■ BRIEF: With no line left out, restate the data word for word.

(Pixel coordinate grounding data)
● ● ● ● ● ● ●

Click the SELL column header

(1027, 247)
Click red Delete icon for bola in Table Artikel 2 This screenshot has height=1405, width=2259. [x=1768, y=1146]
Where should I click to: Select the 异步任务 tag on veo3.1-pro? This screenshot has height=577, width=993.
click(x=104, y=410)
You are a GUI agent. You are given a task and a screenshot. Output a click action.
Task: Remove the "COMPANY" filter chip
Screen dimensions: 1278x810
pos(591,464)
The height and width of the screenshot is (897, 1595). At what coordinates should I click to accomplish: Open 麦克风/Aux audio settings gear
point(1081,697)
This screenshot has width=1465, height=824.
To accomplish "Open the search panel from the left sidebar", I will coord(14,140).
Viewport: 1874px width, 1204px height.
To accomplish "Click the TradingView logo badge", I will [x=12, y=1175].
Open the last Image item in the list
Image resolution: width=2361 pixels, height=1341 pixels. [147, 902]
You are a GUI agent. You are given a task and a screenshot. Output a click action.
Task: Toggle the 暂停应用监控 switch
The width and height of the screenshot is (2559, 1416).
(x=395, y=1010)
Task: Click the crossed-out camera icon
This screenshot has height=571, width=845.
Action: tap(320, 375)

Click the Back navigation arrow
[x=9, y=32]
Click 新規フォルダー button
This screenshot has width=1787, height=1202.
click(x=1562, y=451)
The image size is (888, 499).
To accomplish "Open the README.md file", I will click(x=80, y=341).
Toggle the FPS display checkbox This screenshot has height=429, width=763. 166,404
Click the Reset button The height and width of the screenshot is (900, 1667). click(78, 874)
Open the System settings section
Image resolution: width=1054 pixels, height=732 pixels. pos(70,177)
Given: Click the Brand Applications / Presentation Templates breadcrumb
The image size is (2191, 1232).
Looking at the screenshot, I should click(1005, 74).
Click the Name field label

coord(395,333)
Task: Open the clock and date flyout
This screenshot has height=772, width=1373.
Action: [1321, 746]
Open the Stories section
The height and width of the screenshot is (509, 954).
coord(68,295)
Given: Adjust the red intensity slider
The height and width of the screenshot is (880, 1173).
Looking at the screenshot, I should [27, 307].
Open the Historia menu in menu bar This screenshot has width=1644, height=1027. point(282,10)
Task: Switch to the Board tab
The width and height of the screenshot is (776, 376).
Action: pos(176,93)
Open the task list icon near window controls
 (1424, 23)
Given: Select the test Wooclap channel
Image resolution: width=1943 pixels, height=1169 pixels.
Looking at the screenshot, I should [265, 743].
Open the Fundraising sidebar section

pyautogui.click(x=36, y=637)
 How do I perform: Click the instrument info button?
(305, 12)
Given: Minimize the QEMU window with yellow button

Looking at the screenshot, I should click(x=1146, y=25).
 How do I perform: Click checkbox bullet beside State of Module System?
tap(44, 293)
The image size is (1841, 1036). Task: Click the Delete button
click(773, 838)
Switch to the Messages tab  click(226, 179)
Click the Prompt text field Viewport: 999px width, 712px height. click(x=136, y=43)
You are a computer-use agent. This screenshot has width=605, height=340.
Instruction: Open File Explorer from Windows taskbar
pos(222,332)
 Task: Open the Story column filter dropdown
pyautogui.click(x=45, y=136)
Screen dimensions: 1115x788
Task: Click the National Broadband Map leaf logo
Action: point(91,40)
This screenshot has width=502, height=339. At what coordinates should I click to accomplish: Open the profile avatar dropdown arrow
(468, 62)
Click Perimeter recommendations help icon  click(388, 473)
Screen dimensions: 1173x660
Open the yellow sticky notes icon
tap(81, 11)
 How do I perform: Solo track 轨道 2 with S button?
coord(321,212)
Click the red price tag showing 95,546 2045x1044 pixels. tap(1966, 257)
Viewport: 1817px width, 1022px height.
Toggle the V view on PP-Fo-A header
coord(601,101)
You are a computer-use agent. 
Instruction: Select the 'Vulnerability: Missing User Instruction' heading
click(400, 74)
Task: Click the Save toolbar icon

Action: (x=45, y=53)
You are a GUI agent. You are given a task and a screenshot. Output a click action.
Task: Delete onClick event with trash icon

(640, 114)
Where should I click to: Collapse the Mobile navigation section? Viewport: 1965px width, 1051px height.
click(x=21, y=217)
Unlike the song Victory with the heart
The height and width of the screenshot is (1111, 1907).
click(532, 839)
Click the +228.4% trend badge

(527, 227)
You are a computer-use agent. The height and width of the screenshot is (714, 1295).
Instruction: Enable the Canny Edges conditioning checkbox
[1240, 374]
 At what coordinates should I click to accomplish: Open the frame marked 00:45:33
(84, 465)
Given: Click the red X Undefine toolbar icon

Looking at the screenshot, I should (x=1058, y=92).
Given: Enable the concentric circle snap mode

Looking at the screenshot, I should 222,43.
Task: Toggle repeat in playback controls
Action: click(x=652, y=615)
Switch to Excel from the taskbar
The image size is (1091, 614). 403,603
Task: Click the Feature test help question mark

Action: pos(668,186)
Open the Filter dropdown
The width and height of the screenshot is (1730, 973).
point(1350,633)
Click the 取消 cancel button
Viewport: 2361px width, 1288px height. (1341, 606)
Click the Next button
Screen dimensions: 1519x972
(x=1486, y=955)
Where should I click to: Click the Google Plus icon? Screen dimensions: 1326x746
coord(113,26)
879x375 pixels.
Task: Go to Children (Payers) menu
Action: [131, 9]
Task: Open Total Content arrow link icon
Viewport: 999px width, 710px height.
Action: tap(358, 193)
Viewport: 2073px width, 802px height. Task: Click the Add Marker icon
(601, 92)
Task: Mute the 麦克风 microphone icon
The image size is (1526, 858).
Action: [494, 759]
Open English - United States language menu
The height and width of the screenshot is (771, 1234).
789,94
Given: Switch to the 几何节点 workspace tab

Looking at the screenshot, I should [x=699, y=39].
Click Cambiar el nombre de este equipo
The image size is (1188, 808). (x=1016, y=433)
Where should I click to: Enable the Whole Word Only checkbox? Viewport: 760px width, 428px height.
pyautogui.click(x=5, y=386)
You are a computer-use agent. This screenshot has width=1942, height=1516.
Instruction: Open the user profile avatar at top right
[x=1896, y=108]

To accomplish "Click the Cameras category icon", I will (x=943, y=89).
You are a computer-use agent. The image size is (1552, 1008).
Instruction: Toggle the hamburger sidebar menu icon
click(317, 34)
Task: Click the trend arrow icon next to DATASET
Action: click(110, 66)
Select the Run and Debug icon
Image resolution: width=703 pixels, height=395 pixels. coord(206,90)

● ● ● ● ● ● ●

■ THE ANSWER:
Click the SELL column header

(1027, 247)
Click red Delete icon for bola in Table Artikel 2 This screenshot has height=1405, width=2259. [x=1768, y=1146]
Where should I click to: Select the 异步任务 tag on veo3.1-pro? This screenshot has height=577, width=993.
click(x=104, y=410)
You are a GUI agent. You are given a task and a screenshot. Output a click action.
Task: Remove the "COMPANY" filter chip
Screen dimensions: 1278x810
pos(591,464)
The height and width of the screenshot is (897, 1595). At what coordinates should I click to accomplish: Open 麦克风/Aux audio settings gear
point(1081,697)
This screenshot has width=1465, height=824.
To accomplish "Open the search panel from the left sidebar", I will coord(14,140).
Viewport: 1874px width, 1204px height.
To accomplish "Click the TradingView logo badge", I will [x=12, y=1175].
Open the last Image item in the list
Image resolution: width=2361 pixels, height=1341 pixels. [147, 902]
You are a GUI agent. You are given a task and a screenshot. Output a click action.
Task: Toggle the 暂停应用监控 switch
The width and height of the screenshot is (2559, 1416).
(x=395, y=1010)
Task: Click the crossed-out camera icon
This screenshot has height=571, width=845.
Action: tap(320, 375)

Click the Back navigation arrow
[x=9, y=32]
Click 新規フォルダー button
This screenshot has width=1787, height=1202.
click(x=1562, y=451)
The image size is (888, 499).
To accomplish "Open the README.md file", I will click(x=80, y=341).
Toggle the FPS display checkbox This screenshot has height=429, width=763. 166,404
Click the Reset button The height and width of the screenshot is (900, 1667). click(78, 874)
Open the System settings section
Image resolution: width=1054 pixels, height=732 pixels. pos(70,177)
Given: Click the Brand Applications / Presentation Templates breadcrumb
The image size is (2191, 1232).
Looking at the screenshot, I should click(1005, 74).
Click the Name field label

coord(395,333)
Task: Open the clock and date flyout
This screenshot has height=772, width=1373.
Action: [1321, 746]
Open the Stories section
The height and width of the screenshot is (509, 954).
coord(68,295)
Given: Adjust the red intensity slider
The height and width of the screenshot is (880, 1173).
Looking at the screenshot, I should [27, 307].
Open the Historia menu in menu bar This screenshot has width=1644, height=1027. point(282,10)
Task: Switch to the Board tab
The width and height of the screenshot is (776, 376).
Action: pos(176,93)
Open the task list icon near window controls
 (1424, 23)
Given: Select the test Wooclap channel
Image resolution: width=1943 pixels, height=1169 pixels.
Looking at the screenshot, I should [265, 743].
Open the Fundraising sidebar section

pyautogui.click(x=36, y=637)
 How do I perform: Click the instrument info button?
(305, 12)
Given: Minimize the QEMU window with yellow button

Looking at the screenshot, I should click(x=1146, y=25).
 How do I perform: Click checkbox bullet beside State of Module System?
tap(44, 293)
The image size is (1841, 1036). Task: Click the Delete button
click(773, 838)
Switch to the Messages tab  click(226, 179)
Click the Prompt text field Viewport: 999px width, 712px height. click(x=136, y=43)
You are a computer-use agent. This screenshot has width=605, height=340.
Instruction: Open File Explorer from Windows taskbar
pos(222,332)
 Task: Open the Story column filter dropdown
pyautogui.click(x=45, y=136)
Screen dimensions: 1115x788
Task: Click the National Broadband Map leaf logo
Action: point(91,40)
This screenshot has width=502, height=339. At what coordinates should I click to accomplish: Open the profile avatar dropdown arrow
(468, 62)
Click Perimeter recommendations help icon  click(388, 473)
Screen dimensions: 1173x660
Open the yellow sticky notes icon
tap(81, 11)
 How do I perform: Solo track 轨道 2 with S button?
coord(321,212)
Click the red price tag showing 95,546 2045x1044 pixels. tap(1966, 257)
Viewport: 1817px width, 1022px height.
Toggle the V view on PP-Fo-A header
coord(601,101)
You are a computer-use agent. 
Instruction: Select the 'Vulnerability: Missing User Instruction' heading
click(400, 74)
Task: Click the Save toolbar icon

Action: (x=45, y=53)
You are a GUI agent. You are given a task and a screenshot. Output a click action.
Task: Delete onClick event with trash icon

(640, 114)
Where should I click to: Collapse the Mobile navigation section? Viewport: 1965px width, 1051px height.
click(x=21, y=217)
Unlike the song Victory with the heart
The height and width of the screenshot is (1111, 1907).
click(532, 839)
Click the +228.4% trend badge

(527, 227)
You are a computer-use agent. The height and width of the screenshot is (714, 1295).
Instruction: Enable the Canny Edges conditioning checkbox
[1240, 374]
 At what coordinates should I click to accomplish: Open the frame marked 00:45:33
(84, 465)
Given: Click the red X Undefine toolbar icon

Looking at the screenshot, I should (x=1058, y=92).
Given: Enable the concentric circle snap mode

Looking at the screenshot, I should 222,43.
Task: Toggle repeat in playback controls
Action: click(x=652, y=615)
Switch to Excel from the taskbar
The image size is (1091, 614). 403,603
Task: Click the Feature test help question mark

Action: pos(668,186)
Open the Filter dropdown
The width and height of the screenshot is (1730, 973).
point(1350,633)
Click the 取消 cancel button
Viewport: 2361px width, 1288px height. (1341, 606)
Click the Next button
Screen dimensions: 1519x972
(x=1486, y=955)
Where should I click to: Click the Google Plus icon? Screen dimensions: 1326x746
coord(113,26)
879x375 pixels.
Task: Go to Children (Payers) menu
Action: [131, 9]
Task: Open Total Content arrow link icon
Viewport: 999px width, 710px height.
Action: tap(358, 193)
Viewport: 2073px width, 802px height. Task: Click the Add Marker icon
(601, 92)
Task: Mute the 麦克风 microphone icon
The image size is (1526, 858).
Action: [494, 759]
Open English - United States language menu
The height and width of the screenshot is (771, 1234).
789,94
Given: Switch to the 几何节点 workspace tab

Looking at the screenshot, I should [x=699, y=39].
Click Cambiar el nombre de este equipo
The image size is (1188, 808). (x=1016, y=433)
Where should I click to: Enable the Whole Word Only checkbox? Viewport: 760px width, 428px height.
pyautogui.click(x=5, y=386)
You are a computer-use agent. This screenshot has width=1942, height=1516.
Instruction: Open the user profile avatar at top right
[x=1896, y=108]

To accomplish "Click the Cameras category icon", I will (x=943, y=89).
You are a computer-use agent. The image size is (1552, 1008).
Instruction: Toggle the hamburger sidebar menu icon
click(317, 34)
Task: Click the trend arrow icon next to DATASET
Action: click(110, 66)
Select the Run and Debug icon
Image resolution: width=703 pixels, height=395 pixels. coord(206,90)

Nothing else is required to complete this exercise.